| EXTRAIT DU DOCUMENT |
────────────────────────────────────────

Il s'agit du premier film en couleurs de Ray, et ce n'est malheureusement pas avec la copie projetée (venue du fonds Satyajit Ray de l'université de Californie de Santa Cruz) que le spectateur pourra réellement mesurer l'usage que le cinéaste indien en fait, tant le temps a délavé la photographie.
D'ailleurs, question à deux balles : pourquoi Ray semble-t-il si réticent à systématiser le recours à la couleur dans son cinéma ? Est-ce pour des raisons de budget ?
En tout cas, au-delà de cette caractéristique et du fait que le film soit devenu une rareté, on a affaire à un cru intéressant à la fois sur le plan narratif et sociologique.
Sur le plan narratif, Ray expérimente mine de rien le principe du film choral où toutes les histoires se télescopent en permanence (en l'occurrence, dans l'espace réduit des sentiers pédestres de Darjeeling). J'essayais de réfléchir à des précédents dans l'usage de ce schéma de narration, et j'ai eu toutes les peines du monde à voir un quelconque exemple (les expérimentations de Griffith relevant plus du montage alterné). Les histoires que raconte Ray sont, individuellement, assez modestes (mais le tout est supérieur à la somme des parties), et toutes ces rencontres fortuites au gré de la promenade peuvent prêter à sourire, mais il y a définitivement du brio chez ce cinéaste, qui réfléchissait en même temps que les Français, les Italiens ou les Japonais à de nouvelles façons de raconter une histoire.
Sur le plan sociologique, Ray illustre au travers de sa galerie de personnages en villégiature différentes problématiques majeures, traitées sur un mode faussement mineur: le mariage en Inde, la soumission de la femme, le patriarcat étouffant (accréditant la lecture de Strum au sujet de La déesse), la bourgeoisie anglophile, la manière dont certains ont fait fortune, les différences sociales... Malgré le système choral, qui implique de papillonner de personnages en personnages, Ray donne juste ce qu'il faut d'éléments de compréhension psychologique, et montre une fois de plus son amour profond pour ses protagonistes, quels qu'ils soient. Tous sont admirablement campés et c'est un bonheur de les accompagner dans cette flânerie.

────────────────────────────────────────

| LIGNES AFFICHÉES |

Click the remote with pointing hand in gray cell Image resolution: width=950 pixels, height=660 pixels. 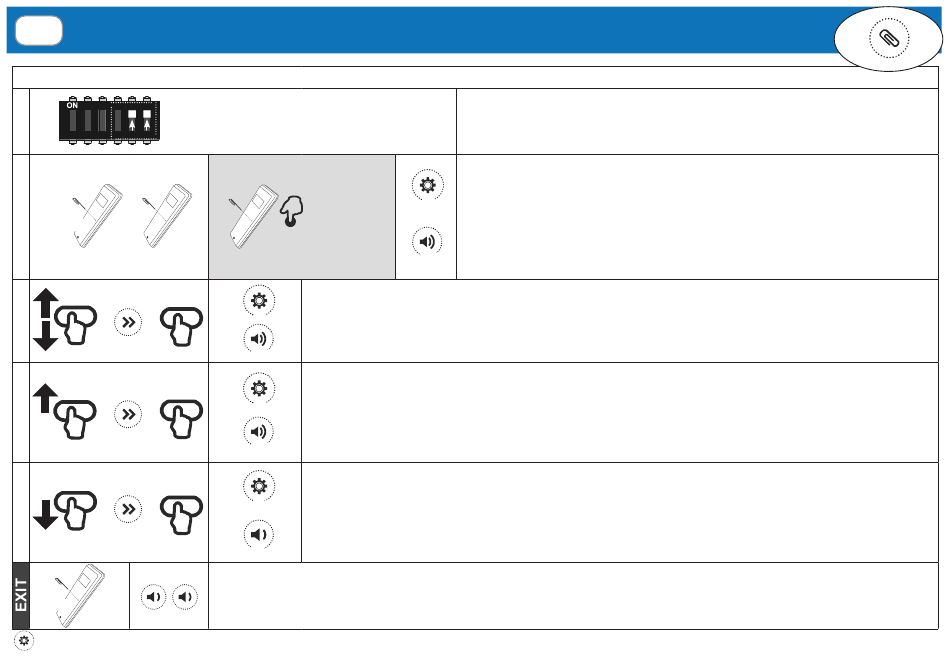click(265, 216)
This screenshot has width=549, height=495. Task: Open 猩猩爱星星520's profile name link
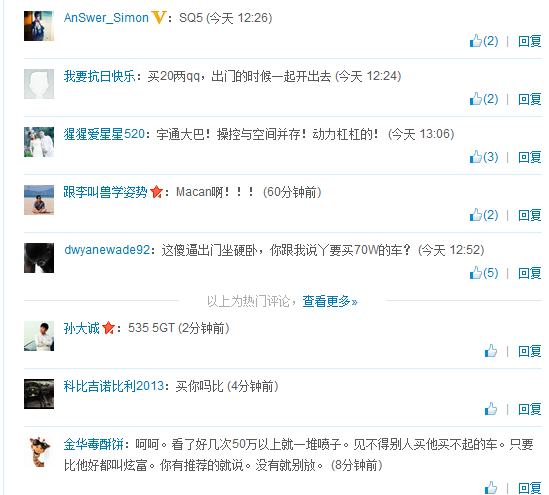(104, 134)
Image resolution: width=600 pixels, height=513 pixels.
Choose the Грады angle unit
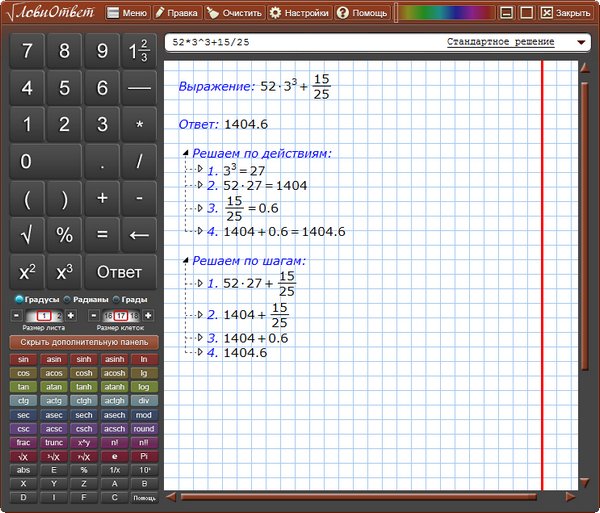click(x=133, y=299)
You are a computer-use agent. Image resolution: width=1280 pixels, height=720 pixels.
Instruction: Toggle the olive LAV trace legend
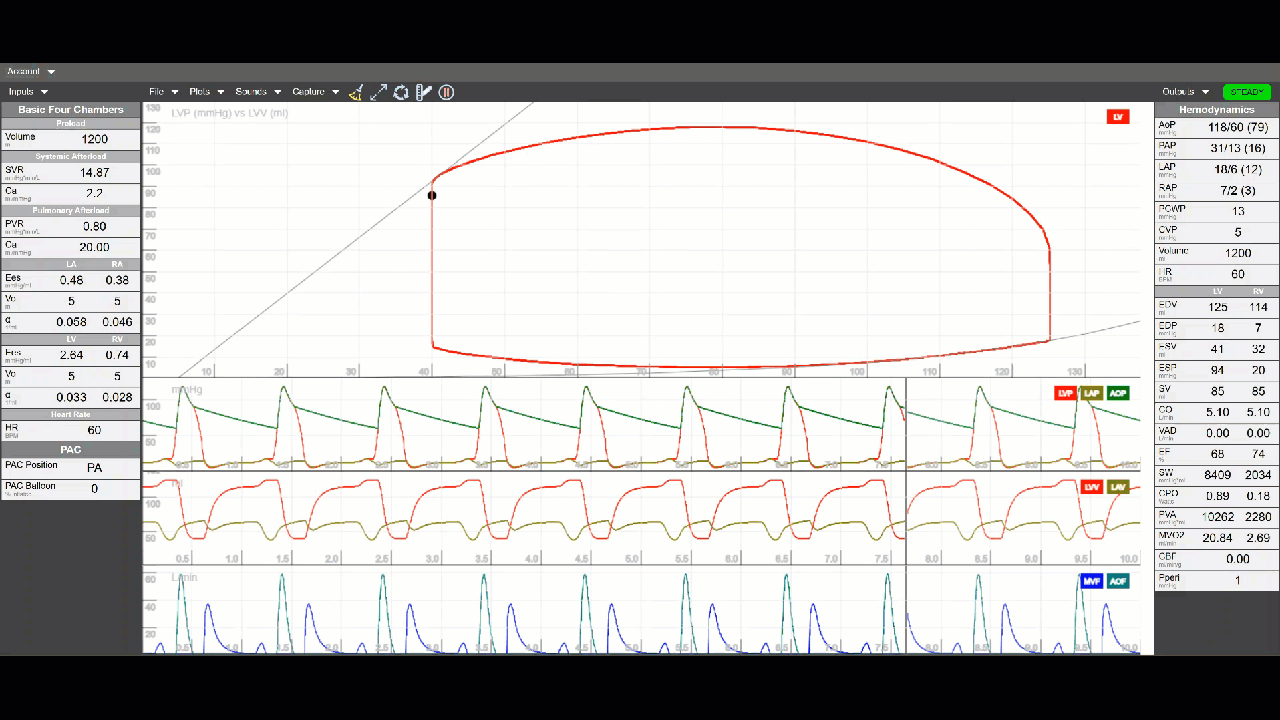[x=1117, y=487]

────────────────────────────────────────

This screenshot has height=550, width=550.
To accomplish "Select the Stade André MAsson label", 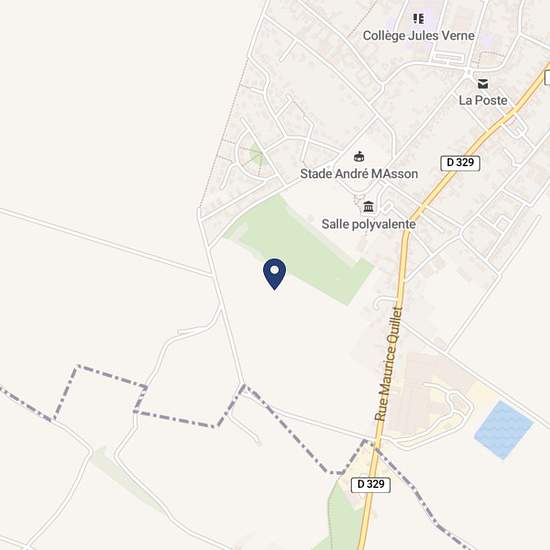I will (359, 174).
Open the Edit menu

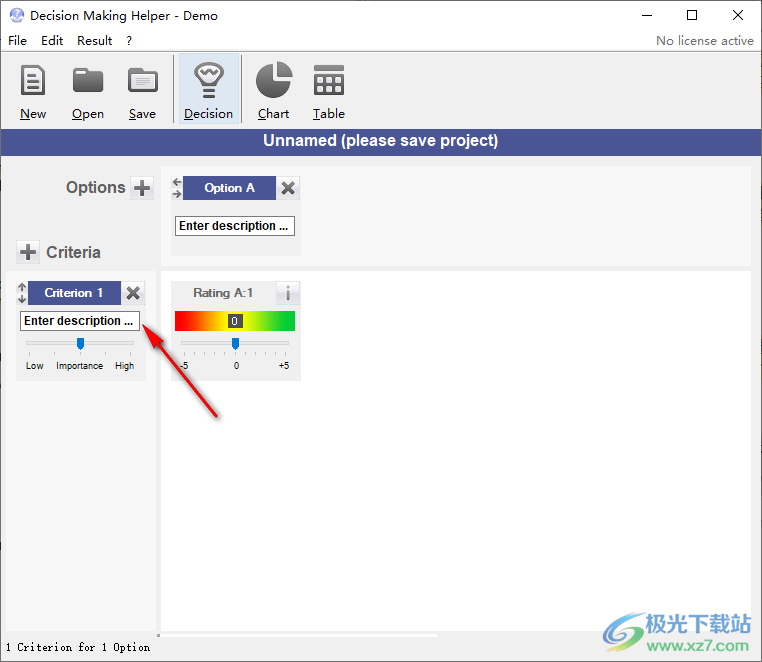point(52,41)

────────────────────────────────────────

| CONSIGNE ÉCRITE A |
Imprimez le passage de la critique de film qui va de « Il s'agit du » jusqu'à « de budget ? » inclus.
| CONSIGNE ÉCRITE B |
Parmi les lignes affichées, reprenez uniquement celles qui vont de la ligne contenant « You are a computer-use » jusqu'à la ligne contenant « [x=1117, y=487] » incluse, consignes comprises, en décalant de 23 chaque nombre des coordonnées données en réponse. Laissez les images hors de votre réponse.

| RÉSULTAT ATTENDU A |
Il s'agit du premier film en couleurs de Ray, et ce n'est malheureusement pas avec la copie projetée (venue du fonds Satyajit Ray de l'université de Californie de Santa Cruz) que le spectateur pourra réellement mesurer l'usage que le cinéaste indien en fait, tant le temps a délavé la photographie.
D'ailleurs, question à deux balles : pourquoi Ray semble-t-il si réticent à systématiser le recours à la couleur dans son cinéma ? Est-ce pour des raisons de budget ?

| RÉSULTAT ATTENDU B |
You are a computer-use agent. Image resolution: width=1280 pixels, height=720 pixels.
Instruction: Toggle the olive LAV trace legend
[x=1140, y=510]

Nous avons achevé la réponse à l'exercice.